SLC家族碳酸氢根转运体在微拟球藻固碳通路中的功能机制研究

The understanding and engineering of carbon dioxide concentration mechanism (CCM) is of particular importance to molecular breeding of industrial microalgae for large-scale biological carbon fixation. In the model industrial oleaginous microalgae Nannochloropsis oceanica (Nanno), it is very likely bicarbonate transporters (BCTs) play a pivotal role in their ‘compressed yet efficient’ CCM, however the underlying mechanisms are not well understood. To tackle this challenge, I propose a hypothesis explain how the CO2 concentration near carbon fixation site is elevated in Nanno: the core of Nanno CCM is composed of two SLC-family BCTs and one functional carbonic anhydrase (CA); the two BCTs, via their distinct localization and additive function, collaboratively take up bicarbonate from extracellular environment and transport it to the CA located at the endoplasmic reticulum lumen, and then this CA converts the bicarbonate to CO2. To test this hypothesis, firstly, I will verify the importance and essentiality of this BCT-based bicarbonate transportation system in the CCM. Secondly, I will probe and validate their in vivo localizations and activities in CCM, via a combination of targeted genome engineering tools (gene knock down, gene editing and overexpression), so as to understand the labor division and physiological significance of the two BCTs. Finally, based on these findings, I will rationally engineer the endogenous BCTs, and possibly transplant and functionalize exogenous BCTs in Nanno, in order to elevate the cellular carbon fixation rate. These endeavors will establish the first inorganic carbon transmembrane transportation model in industrial oleaginous microalgae, and may lead to a new strategy for strain development for superior carbon fixation.

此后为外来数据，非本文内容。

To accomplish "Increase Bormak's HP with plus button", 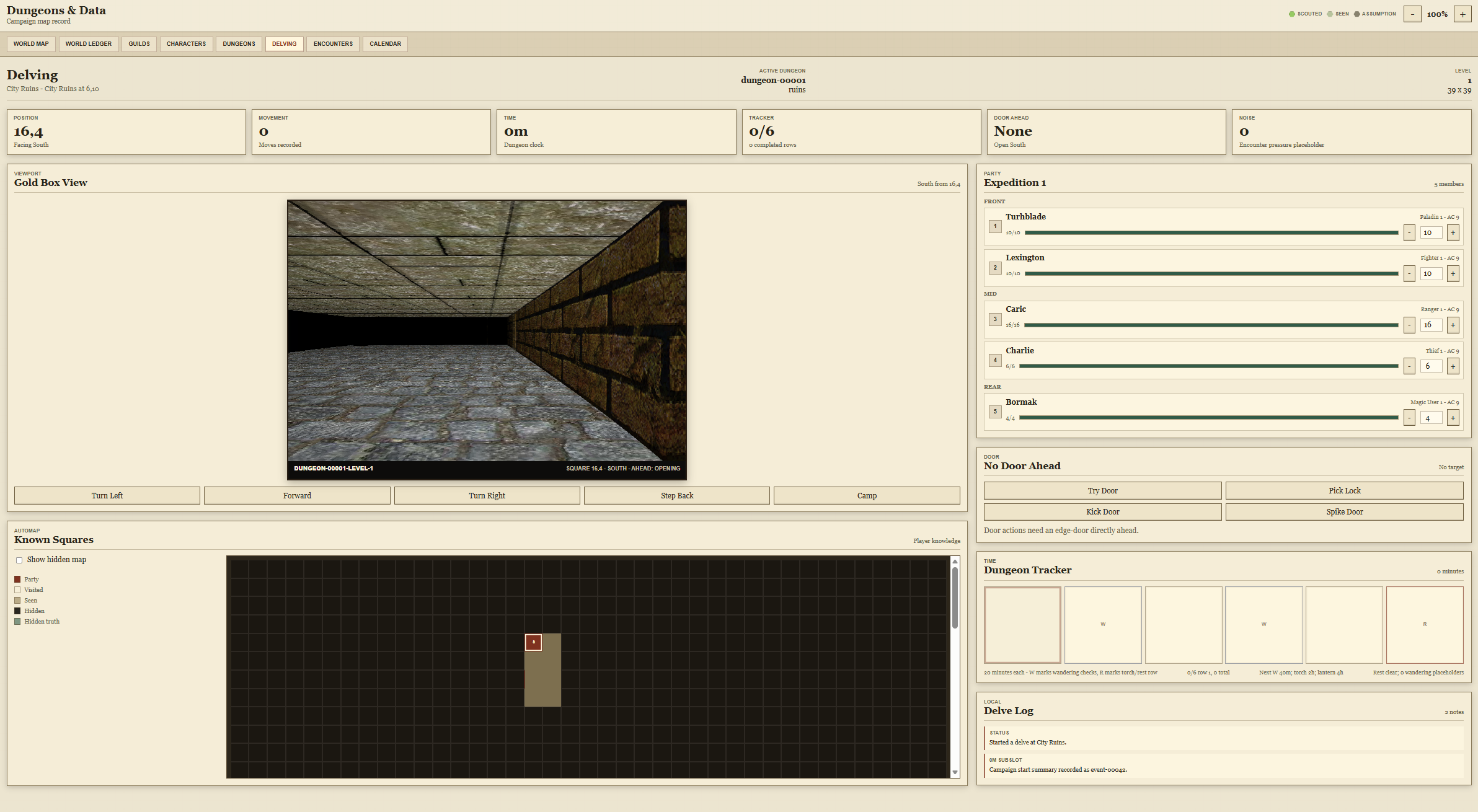I will (1453, 418).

二氧化碳浓缩机制(CCM)的理解和改造对于工业固碳微藻的分子育种具有重要意义。在模式工业产油微藻海洋微拟球藻（Nanno）中，碳酸氢根转运体BCTs很可能是其“简洁而高效”CCM的关键一环，但其功能机制未知。基于前期工作，申请人提出以下假说：Nanno精简的CCM由两个SLC家族BCTs和一个功能碳酸酐酶CA构成，其中，两个BCTs通过空间分工和功能叠加将碳酸氢根从胞外运输到位于内质网基质的CA，并由此CA转化成CO2以提高固碳位点CO2浓度。为验证此假说：首先，将确认转运环节对CCM的重要性和必要性；其次，基于基因敲低、基因编辑和过表达，对两个BCTs的空间分工和体内活性进行剖析，理解其功能分工及生理意义；进而，通过内源和外源BCTs的理性设计、改造与移植实现细胞固碳速率的提高。这些努力将建立首个工业油藻无机碳跨膜转运机制模型，为工业固碳微藻的分子育种提供新思路。

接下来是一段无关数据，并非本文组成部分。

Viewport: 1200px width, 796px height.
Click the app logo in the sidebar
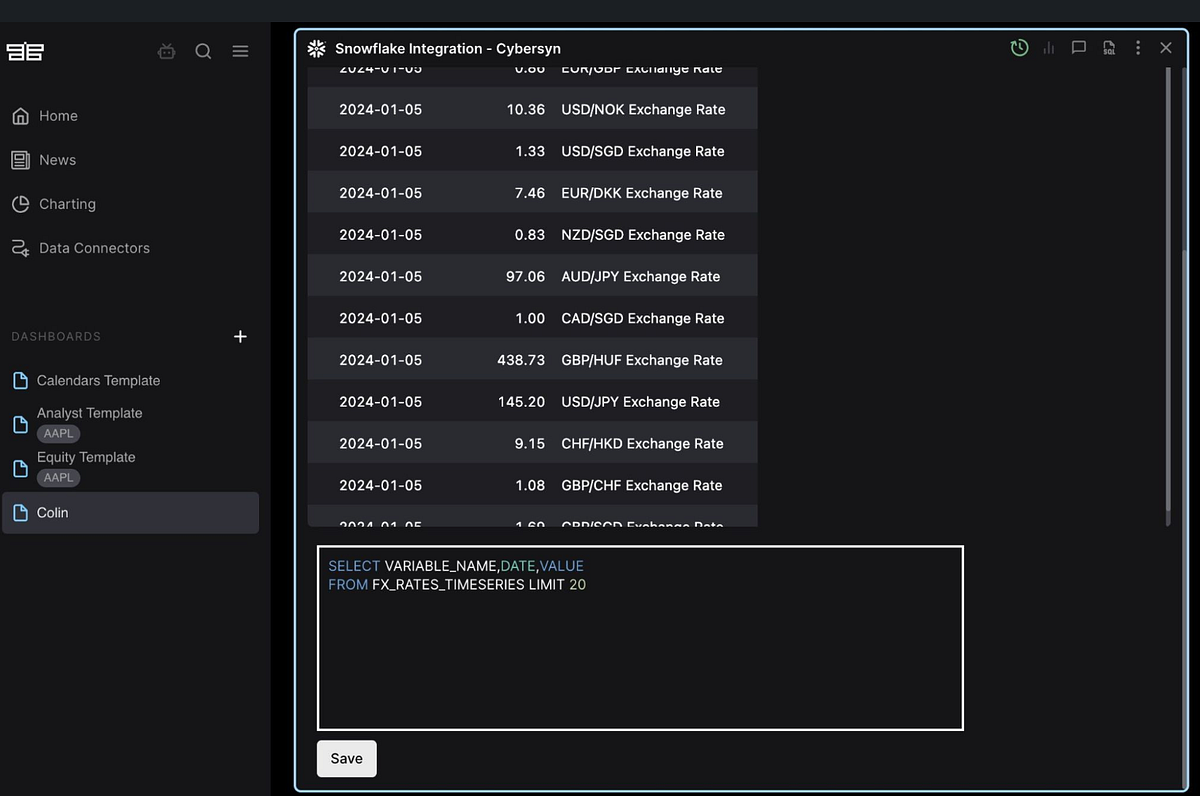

二氧化碳浓缩机制（CCM）的理解和改造对于工业微藻的分子育种具有重要意义。在模式工业产油微藻海洋微拟球藻（Nanno）中，碳酸氢根转运体BCTs可能是其“简洁而高效”CCM的关键，但其功能机制未知。基于前期工作，申请人提出假设：Nanno精简的CCM由两个SLC4家族BCTs和一个碳酸酐酶NoCA5构成，其中，两个BCTs通过空间分工和功能叠加将碳酸氢根运输到位于内质网基质的NoCA5，并由此CA转化成CO2以提高固碳位点CO2浓度。为验证此假设，首先将确认转运环节对CCM的重要性；其次，基于基因编辑和过表达，对两个BCTs的空间分工和体内活性进行剖析，理解其功能分工及生理意义；进而通过内源和外源BCTs的理性设计和改造实现细胞固碳速率的提高。在研究中，BCT抑制剂实验证实了BCT的转运功能对于Nanno吸收碳酸氢根具有重要作用；对NoBCT1和NoBCT2分别敲除，发现在低CO2下与野生型相比，敲除NoBCT1损害了藻株的生长（生长速率降低14.0%和21.7%，生物量降低约21.1%和13.4%），无机碳亲和性（降低0.99倍和1.48倍）, 碳酸氢根利用率（溶液剩余碳酸氢根高50.9%和41.8%）；敲低NoBCT2的藻株表型与野生型相差不大；结合NoBCT1和NoBCT2同时敲除株的表型（生长速率降低23.6% 和24.9%，无机碳亲和性降低1.03倍和1.97倍，溶液剩余碳酸氢根高85.3%和145%），说明位于叶绿体的NoBCT1是Nanno CCM的关键组分。为提高固碳效率，同时过表达NoBCT1、NoCA5和外源硅藻的BCT，发现突变株在低CO2培养下的生长和碳酸氢根利用率相比野生型显著提高（生长速率提高约36.9%和15.4%，溶液剩余碳酸氢根低56.2%和43.7%）。本项目验证了BCTs在Nanno CCM中的重要功能，为工业固碳微藻的分子育种提供新思路。